Do napisania tego materiału skłoniła nas informacja od czytelnika, który zauważył, że jego sąsiad zanosi dwa kanistry pełne paliwa do piwnicy. Jak tłumaczył, "na zapas", bo po wyborach cena paliw podobno będzie wyższa. Dlaczego jest to bardzo nieprzemyślane i niemądre działanie?
Pogłoski o tym, że paliwo na stacjach ORLENU podrożeje po wyborach, krążą w mediach społecznościowych, przekładając się na nieracjonalne zachowania niektórych osób.

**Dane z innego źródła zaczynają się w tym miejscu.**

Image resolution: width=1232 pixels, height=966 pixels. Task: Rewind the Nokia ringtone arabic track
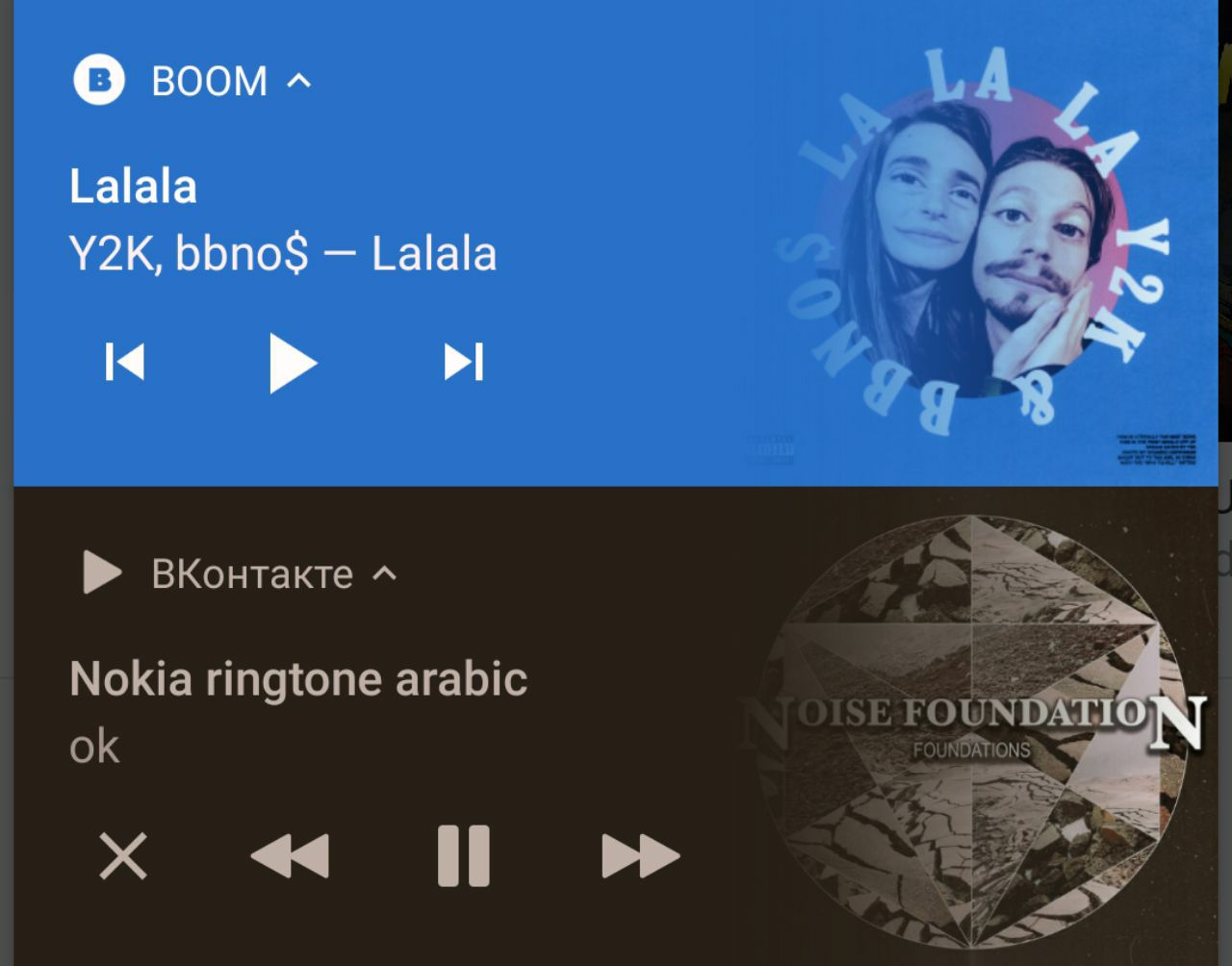290,856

Przykład naszego czytelnika, którego sąsiad naraża wszystkich sąsiadów na niebezpieczeństwo, trzymając paliwo w piwnicy, jest jednym z wielu. Widzimy na stacjach osoby, które tankują do plastikowych kanistrów, butelek czy dużych pojemników. Ceny paliw nie zmienią się po wyborach Tymczasem w rozmowie z PAP prezes ORLENU, Daniel Obajtek zaznaczył wyraźnie, że wprowadzona polityka stabilizacji cen paliw jest możliwa dzięki połączeniu koncernu. Zapowiedział także, iż "jeśli nie wystąpią nieprzewidziane zdarzenia makroekonomiczne, ceny paliw się nie zmienią". Prezes koncernu podkreślił też, że plotka o podwyżce cen paliw po 15 października to "czysto polityczne działanie i próba rozchwiania sytuacji w kraju obliczona na wywołanie paniki", która "skutkuje wzmożonym ruchem na stacjach". Podobna sytuacja miała miejsce w 2022 r., kiedy niektórzy politycy opozycji próbowali wywołać panikę i przekonywali, że ceny paliw wzrosną do 10 czy 15 złotych za litr.
"Nawet kampania wyborcza nie uzasadnia takich działań. Czy w sytuacji, gdy za wschodnią granicą mamy wojnę i hybrydowe ataki z Mińska i Moskwy, jest to odpowiedzialne? Każdy może sobie sam odpowiedzieć na to pytanie" - powiedział prezes ORLENU dla PAP.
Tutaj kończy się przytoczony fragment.